[START Quoted text]
What sounds to have happened in your case is that the mat has suffered an internal short, which caused a hotspot. This created a small chain reaction which caused the plastic to ignite which then heated the mat further. As mats get hotter they tend to draw less current, and become self regulating but only to a degree, once a fault has started the situation usually worsens quickly. The fuse for the mat probably blew long before the temperature in the vivarium reached a high level, but by this time the mat was already uncontrollable.

WHat mats should be fitted with, IMHO, is a thermal fusing system, something like this *| Electrical Installation | Fuses and Circuit Breakers | PCB Wire Ended Thermal Fuses | PCB Wire Ended 
*
It's a cheap part which can save a lot of trouble, because if the temperature reaches 73 degrees C in this case, the electrical control circuit is disconnected from the mat. Different temperatures are readily available too*.
*
In almost all domestic and industrial heating system that I've encountered, there is always two levels of heat control. One is the main thermostat control and the other is the safety control, provided by often inexpensive but reliable parts, to protect against unforseen problems. The use of a mat and one probe always makes me feel cautious, having seen lots of examples of failed heating systems which had no form of secondary safety switching*.

*This problem sounds to be limited to only one manufacturer, but the principle of failure applies to all unregulated heating elements. 

Perhaps there is a need for an inexpenisve device which slips above heat mats and provides the sort of protection that is required.


----------



## Heim (Aug 3, 2008)
[END Quoted text]
[START Records supplied]
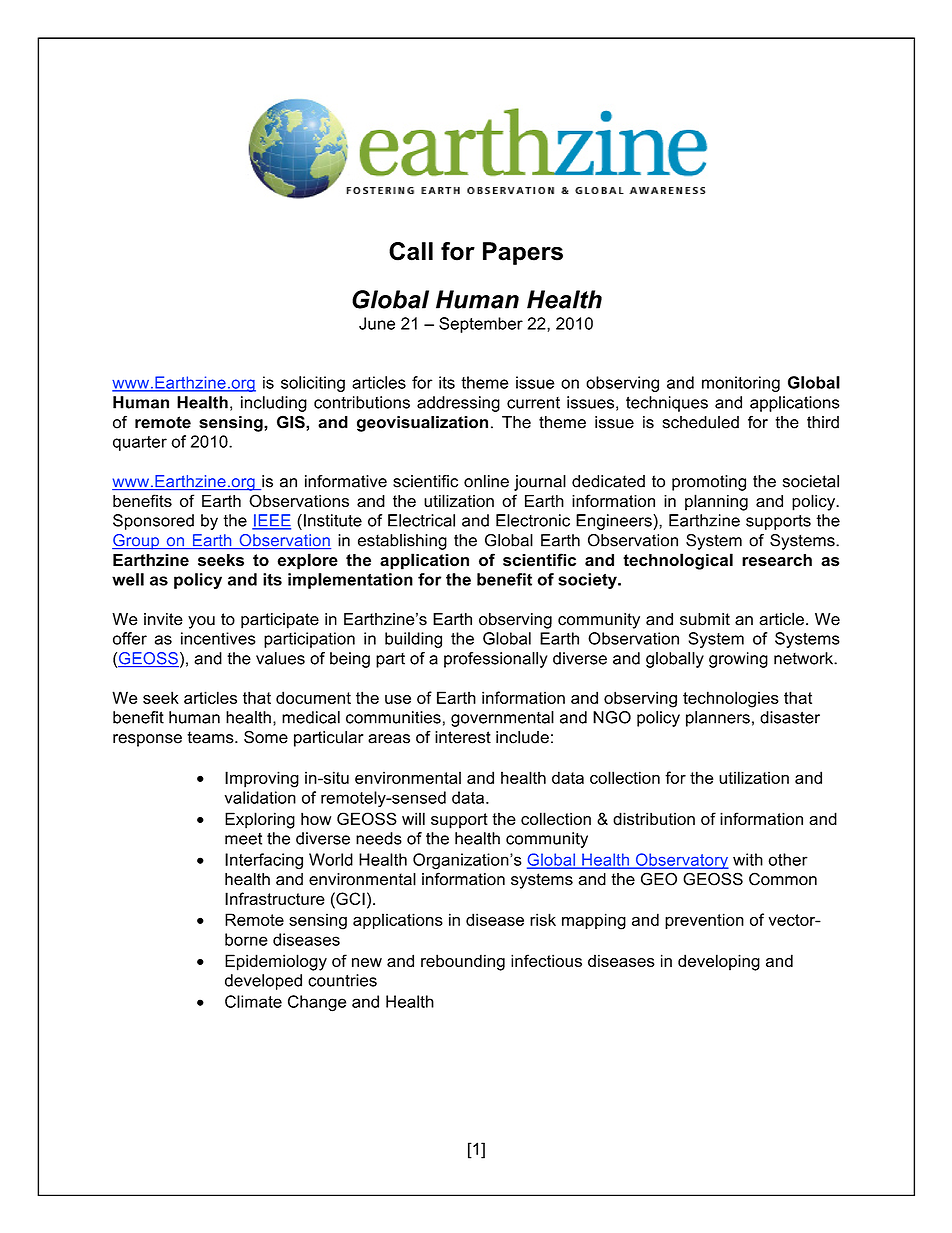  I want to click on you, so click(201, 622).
[END Records supplied]
[START Records supplied]
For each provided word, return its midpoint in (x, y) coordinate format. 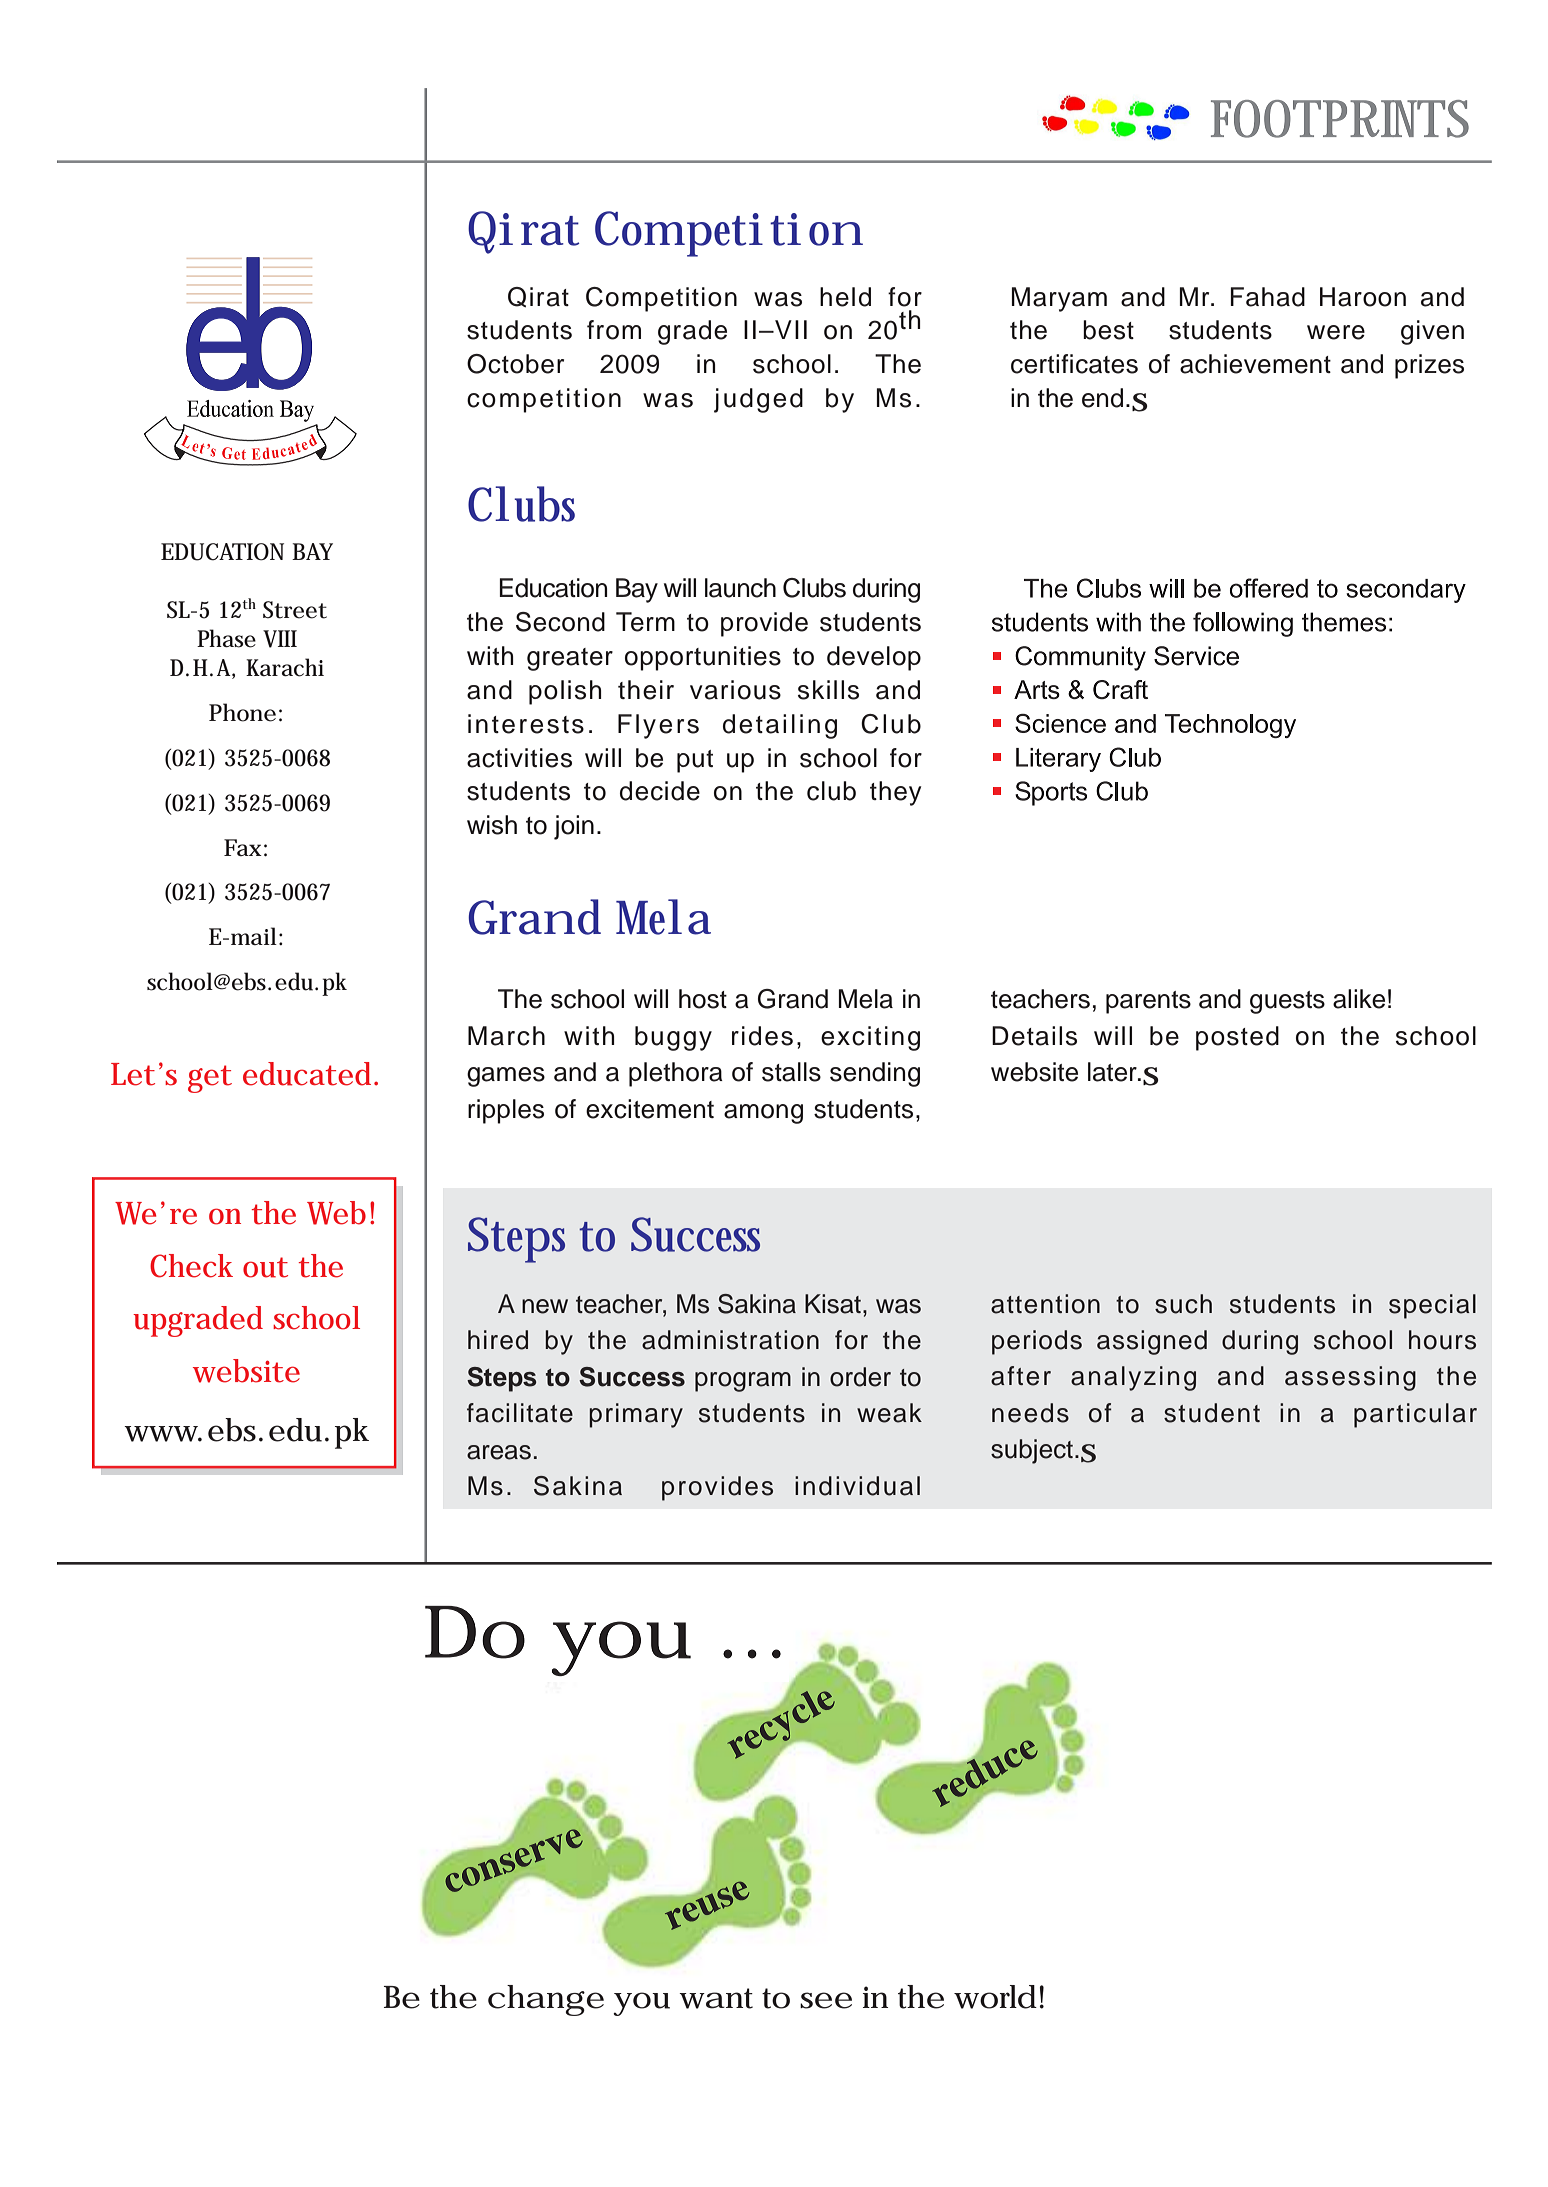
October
[END Records supplied]
_Tasks to carry out_.
1: Copy the heat mat post from "Perhaps there is" to "(Aug 3, 2008)", substituting "gadget" for "device".
2: Please list, in order, each step in the chain of events that the heat mat post describes for the mat failure, from the internal short to the mat heating further.

_Answers to the exercises_.
1:
Perhaps there is a need for an inexpenisve gadget which slips above heat mats and provides the sort of protection that is required.


----------



## Heim (Aug 3, 2008)

2:
1. The mat suffered an internal short.
2. The short caused a hotspot.
3. The hotspot created a small chain reaction.
4. The chain reaction caused the plastic to ignite.
5. The burning plastic heated the mat further.